Consider a morphism \(f: A \rightarrow B\). We may view this as a relationship between \(A\) and \(B\), which object \(A\) on the left and object \(B\) on the right. In a mirror image category, we could have a mirror-twin morphism \(f'\), with the labelling reversed, so that the left object of \(f'\) is \(B\) and the right object is \(A\).

The standard names for 'left' and 'right' are 'domain' and 'codomain'.

The reversal is stated as follows:

\[dom(f') = cod(f)\] \[cod(f') = dom(f)\]

The opposite \(X'\) of a category \(X\) has the same objects as \(X\), and its system of morphisms consists of all the twins of the morphisms in \(X\). (The standard nomenclature is \(X^{op}\)).

Now suppose that \(f: A \rightarrow B\), \(g: B \rightarrow C\) in \(X\). This is a composable pair, and we may form the composition \(f \triangleright g\).

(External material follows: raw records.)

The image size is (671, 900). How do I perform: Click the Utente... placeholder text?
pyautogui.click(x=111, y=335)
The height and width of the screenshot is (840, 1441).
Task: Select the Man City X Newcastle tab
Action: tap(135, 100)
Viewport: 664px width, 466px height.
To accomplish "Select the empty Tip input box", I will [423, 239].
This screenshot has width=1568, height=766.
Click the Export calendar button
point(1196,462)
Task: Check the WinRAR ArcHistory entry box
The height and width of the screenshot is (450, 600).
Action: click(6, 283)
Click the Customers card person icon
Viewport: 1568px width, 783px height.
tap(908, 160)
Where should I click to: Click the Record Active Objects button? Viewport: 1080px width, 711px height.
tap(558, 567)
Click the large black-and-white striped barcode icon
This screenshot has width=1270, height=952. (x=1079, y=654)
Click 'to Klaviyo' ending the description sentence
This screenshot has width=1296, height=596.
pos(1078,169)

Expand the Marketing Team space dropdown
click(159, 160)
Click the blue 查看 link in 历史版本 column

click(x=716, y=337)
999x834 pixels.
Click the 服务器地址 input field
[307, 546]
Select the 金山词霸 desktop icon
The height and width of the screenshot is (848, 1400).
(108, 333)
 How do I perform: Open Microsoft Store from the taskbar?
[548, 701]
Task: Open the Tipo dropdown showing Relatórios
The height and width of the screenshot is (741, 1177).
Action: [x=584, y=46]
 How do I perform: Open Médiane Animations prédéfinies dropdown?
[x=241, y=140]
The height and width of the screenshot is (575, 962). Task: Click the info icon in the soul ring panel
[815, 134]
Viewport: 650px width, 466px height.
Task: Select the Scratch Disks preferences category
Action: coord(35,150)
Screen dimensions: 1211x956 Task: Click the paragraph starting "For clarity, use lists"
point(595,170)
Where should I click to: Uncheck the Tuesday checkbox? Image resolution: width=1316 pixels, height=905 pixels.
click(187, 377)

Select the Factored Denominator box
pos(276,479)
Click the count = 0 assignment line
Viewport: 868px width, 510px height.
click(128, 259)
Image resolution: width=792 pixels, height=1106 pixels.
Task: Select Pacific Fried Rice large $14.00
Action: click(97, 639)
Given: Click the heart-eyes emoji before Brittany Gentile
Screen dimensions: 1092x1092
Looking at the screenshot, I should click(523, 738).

To distinguish composition in the opposite category \(X'\), let's use a different symbol for the composition operator.

For morphisms \(u, v\) in \(X'\), we'll write \(u \triangleleft v\) for their composition in \(X'\).

Having established this notation, now let's turn our attention back to the composable pair \(f \triangleright g\) in \(X\).

The question naturally arises: how can we form a composable pair from \(f'\) and \(g'\) in the opposite category \(X'\)?

First let's try \(f' \triangleleft g'\). For that to work, as in any category, we would need that \(cod(f') = dom(g')\).

But \(cod(f') = dom(f)\), and that is not equal to \(dom(g') = cod(f)\). Bzzt.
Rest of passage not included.